Jurgens: In a way, it reminds me a little bit of the way the business used to work, even before I was a creator. If I think back to the stuff I liked as a kid, where I'd be sitting there, and all of a sudden Marvel was doing a book like "Warlock," or "Captain Marvel" by Jim Starlin, or "Howard the Duck," "Master of Kung Fu," anything like that, it always felt very much a business that had properties and concepts grow from the ground up. It didn't necessarily come from a editorial meeting where they just said, "We need a duck that talks." It grew from the ground up. There was much of a personal expression, I think, that we saw, coming out of Marvel and DC in some ways back then.

This reminds me somewhat of that. I think this is allowing creators to walk in and say, "I have this vision, and I want to find a way to explore this. I want to talk about this. I want to write about this." I think that's what you're seeing in DC now in this June wave of books. It's a lot of different voices, it's a lot of different opinion -- and by "opinion," I'm not talking about political opinion, I'm talking about opinion about what a comic can be, and what a good story can be, and what the visual language of comics might be. I think there's an awful lot of that happening. It's very exciting.

Chang: All of the people that have been coming through here today, it's a huge mix. I don't think we've ever seen this wide mix of creators before. Young, old, male, female, different ethnic backgrounds. That in itself creates an opportunity to tell newer stories that we never maybe even had the opportunity to. I think it's very exciting. Especially for me -- sitting in the room with Dan, and all these other guys and girls, just listening to them talk, and sharing experience, and sharing stories, is really, really exciting from our standpoint. I hope that translates through our work, to the readers, as well.

It's clearly significant to the series that Batman Beyond in now the DC Universe -- the one that we all know -- but 35 years in the future. What can you share about that setting -- what the DC of 35 years from now looks like, and how it setting shapes this take on the character?

Jurgens: I think that's part of the magic of the book. It is not necessarily going to be exactly like we saw it in the animated version, because I think we have to make it a little grittier than that. I've talked to Bernard about that -- one of the first questions he asked me was just asked about the general look and feel of it.

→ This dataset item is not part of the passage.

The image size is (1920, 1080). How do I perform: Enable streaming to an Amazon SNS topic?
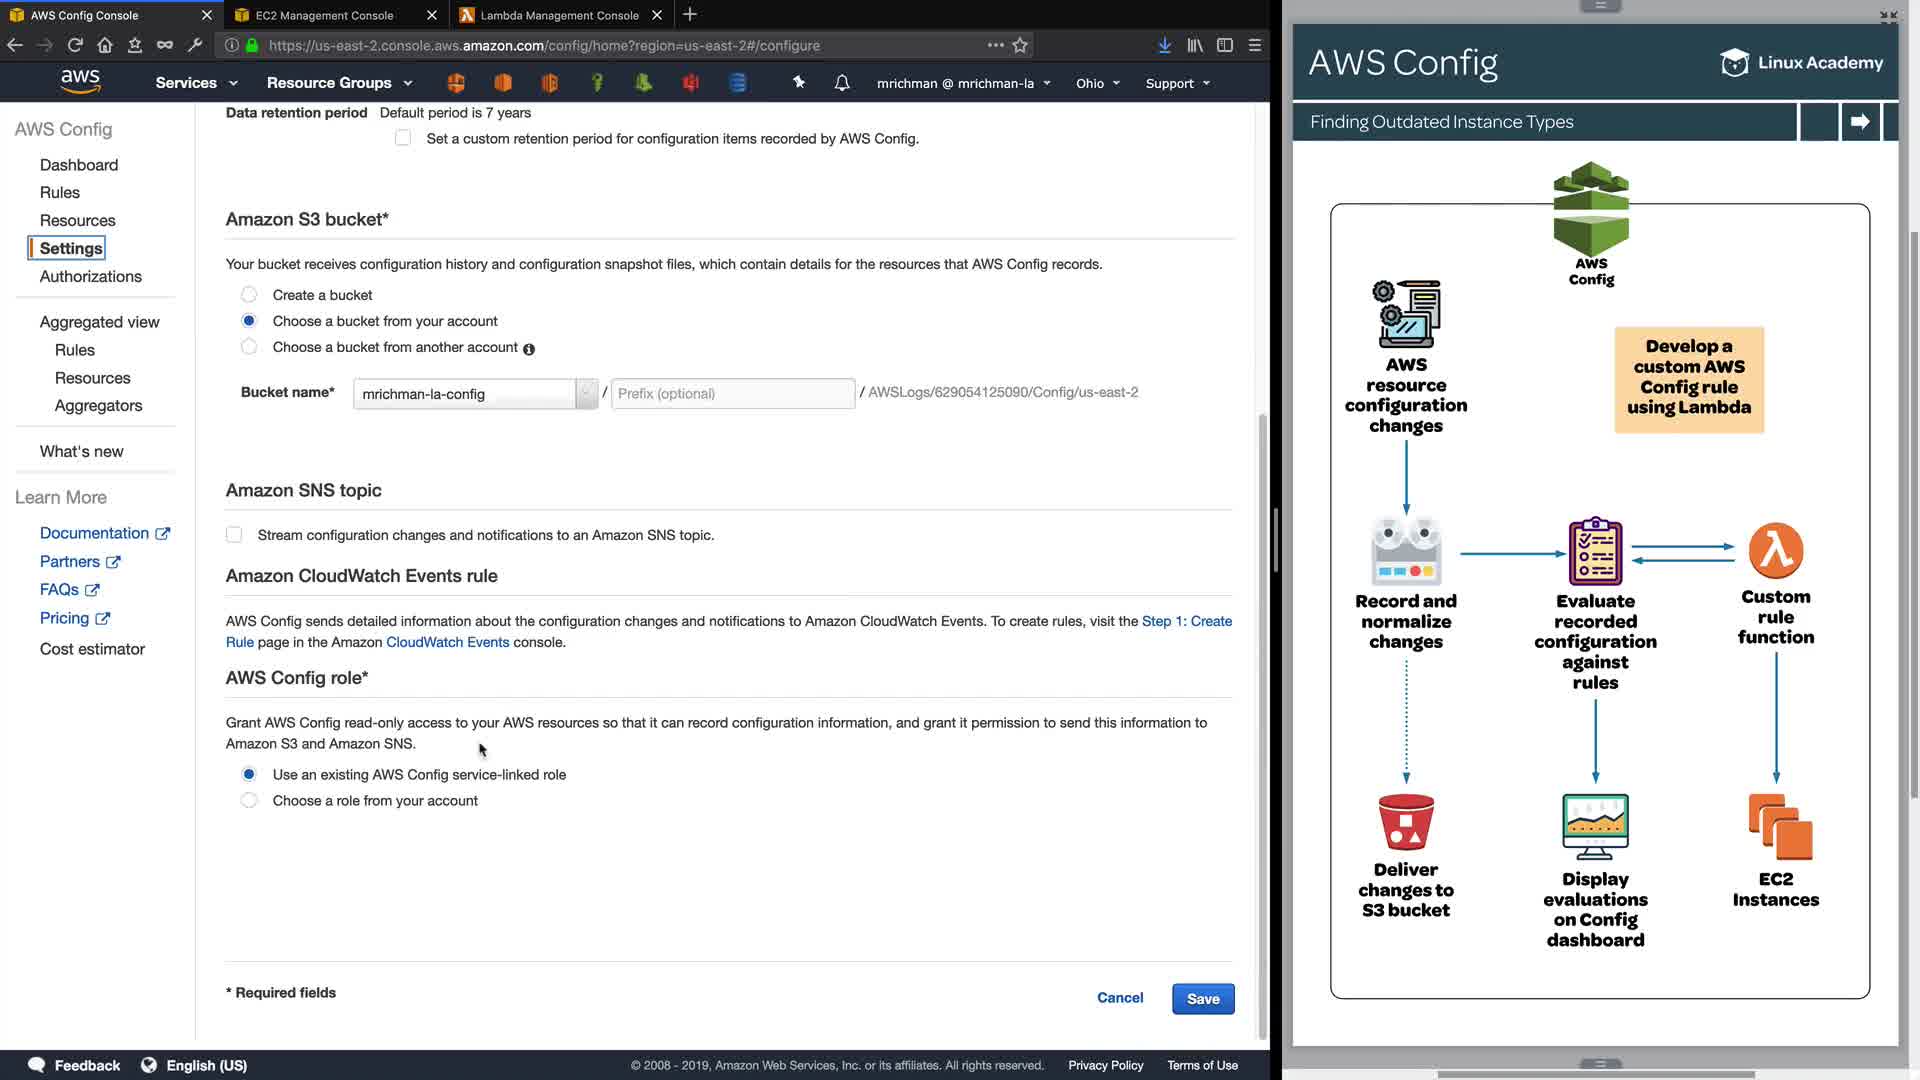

I talked about the design work of Syd Mead and Ralph McQuarrie, yet if you splice something like "Blade Runner," where it was a dirtier, more realistic, concrete and still brick kind of future, mixing that all together -- I think that's part of what it has to be. It is going to have definitely a different look than the animated series.

Chang: Gotham, or the Batman family itself, as an artist, stands out from every other book or every other family. Being able to throw a 35-year future look at it is a challenge, but also exciting. As artists, you want challenges. You want to be able to have mountains to climb. It's a good task that we all want to tackle.

Jurgens: The animated show, in a way, almost felt a little like "Legion of Super-Heroes," design-wise. It was 35 years later, but it looked like 250 years. If we think where we were 35 years ago, we know what the differences are, and they're not stretched to that magnanimous point. As I've talked to Bernard, yeah, it's 35 years from now -- we need to find the visual language that makes sense.

So, like in the animated series, will we see 35-years older versions of DC characters?

Jurgens: We're going to, in our very first story, introduce someone from Terry's world, which I think is very important, just to help establish the fact that yeah, this is where we are, and this is the Batman universe of the future. Obviously, we are not going to ignore the potential of older DC characters that are potentially around at that point. That's too good. I'm not going to leave that one out.

"Batman Beyond" #1 is scheduled for release on June 3.